Nominé dans la catégorie : Très serein dans l’ensemble et pas en cause sur le but encaissé car dans son rôle, Piqué s’en est sorti proprement.

Petit clin d'oeil au passage au combo costard-chemise en denim porté par les joueurs à la sortie du bus. GQ approuve certainement...

 

Le BIALES

 

Une égalisation salvatrice, une ouverture qui aurait dû être décisive pour Adriano, c’est à peu près tout ce que Leo aura réussi. C’est déjà beaucoup, certes, mais la Pulga a affiché un rare déchet.

 

Nominés dans la catégorie : Omniprésent sur son côté droit, au point de presque déséquilibrer l’équipe en laissant Kaka dans son dos, Alves n’a pas eu la réussité méritée en attaque.

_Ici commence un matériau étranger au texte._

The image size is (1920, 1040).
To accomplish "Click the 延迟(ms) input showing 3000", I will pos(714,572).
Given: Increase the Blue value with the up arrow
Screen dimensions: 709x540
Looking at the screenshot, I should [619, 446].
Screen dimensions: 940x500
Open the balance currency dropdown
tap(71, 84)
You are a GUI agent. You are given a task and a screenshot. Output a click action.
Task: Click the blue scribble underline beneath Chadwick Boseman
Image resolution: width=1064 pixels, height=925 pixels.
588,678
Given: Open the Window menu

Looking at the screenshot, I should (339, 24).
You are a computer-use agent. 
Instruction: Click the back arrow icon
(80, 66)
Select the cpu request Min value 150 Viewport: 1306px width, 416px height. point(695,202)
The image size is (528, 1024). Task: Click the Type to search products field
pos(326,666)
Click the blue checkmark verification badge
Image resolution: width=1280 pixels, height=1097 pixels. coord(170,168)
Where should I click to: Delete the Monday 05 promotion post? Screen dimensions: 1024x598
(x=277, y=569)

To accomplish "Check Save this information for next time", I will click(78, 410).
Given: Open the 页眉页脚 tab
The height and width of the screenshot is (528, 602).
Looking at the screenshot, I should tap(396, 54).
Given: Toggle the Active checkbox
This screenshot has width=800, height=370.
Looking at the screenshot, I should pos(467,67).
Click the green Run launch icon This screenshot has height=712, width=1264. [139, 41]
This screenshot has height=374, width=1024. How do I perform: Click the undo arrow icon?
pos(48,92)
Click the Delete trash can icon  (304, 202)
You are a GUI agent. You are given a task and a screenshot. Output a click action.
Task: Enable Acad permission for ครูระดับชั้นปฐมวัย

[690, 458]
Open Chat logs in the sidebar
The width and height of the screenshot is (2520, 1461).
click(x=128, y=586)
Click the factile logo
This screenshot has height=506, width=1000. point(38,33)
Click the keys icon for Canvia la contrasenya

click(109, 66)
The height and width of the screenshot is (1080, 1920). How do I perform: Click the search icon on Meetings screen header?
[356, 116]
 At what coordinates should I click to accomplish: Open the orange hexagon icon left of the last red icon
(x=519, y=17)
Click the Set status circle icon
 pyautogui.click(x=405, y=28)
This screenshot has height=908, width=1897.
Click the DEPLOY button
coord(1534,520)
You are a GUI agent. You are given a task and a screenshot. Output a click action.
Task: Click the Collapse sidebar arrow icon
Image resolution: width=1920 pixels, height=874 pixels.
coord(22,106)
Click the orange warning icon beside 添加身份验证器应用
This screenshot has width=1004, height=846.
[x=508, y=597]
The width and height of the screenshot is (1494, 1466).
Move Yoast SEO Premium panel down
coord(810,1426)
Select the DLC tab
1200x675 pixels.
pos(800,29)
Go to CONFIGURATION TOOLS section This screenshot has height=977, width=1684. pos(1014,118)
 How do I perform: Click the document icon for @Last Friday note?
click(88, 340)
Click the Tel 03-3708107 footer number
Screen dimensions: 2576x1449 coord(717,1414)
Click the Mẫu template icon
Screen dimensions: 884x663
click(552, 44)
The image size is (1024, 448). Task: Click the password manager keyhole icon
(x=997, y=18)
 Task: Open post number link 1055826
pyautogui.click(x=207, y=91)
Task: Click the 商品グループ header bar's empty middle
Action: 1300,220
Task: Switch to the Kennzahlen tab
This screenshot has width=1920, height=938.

Malgré leur bonne volonté et un match très correct, Iniesta et Xavi ont plutôt fait ronronner le jeu Catalan, leurs quelques fulgurances échouant à débloquer la partie.

 

Le CASPER

 

Accroché à sa position à gauche, Neymar a noyé de bonnes dispositions balles au pied dans une distance grandissante avec ses collègues. Consigne tactique ou manque d’initiative ? La parole est à la défénse.

 

Nominé dans la catégorie : Hormis sa sortie hésitante sur le corner devant Mexes, Valdes n’a pu qu’être spectateur. Du but de Robinho puis de son improbable raté.

 

Le CAGOLIN

 

De retour après un intermède Bartra séduisant, Mascherano n’a pas marqué des points et se perçant dès la 7ème minute. Il en a même coûté, deux. Meilleur par la suite, notamment dans le jeu long.

 

Nominés dans la catégorie : Après des apparitions prometteuses, Sanchez nous a offert un sous-match comme il en a parfois le secret. On ne sait plus quoi en dire. Pas mis en danger derrière, assez insignifiant offensivement (demandez à Ney !), Adriano s’est offert le luxe de manger le feuille de match. Il lui en reste un peu entre les dents…

 

On se retrouve samedi pour le Clasico. Où tout porte à croire que Benzema va planter son seul but d’ici à Noel…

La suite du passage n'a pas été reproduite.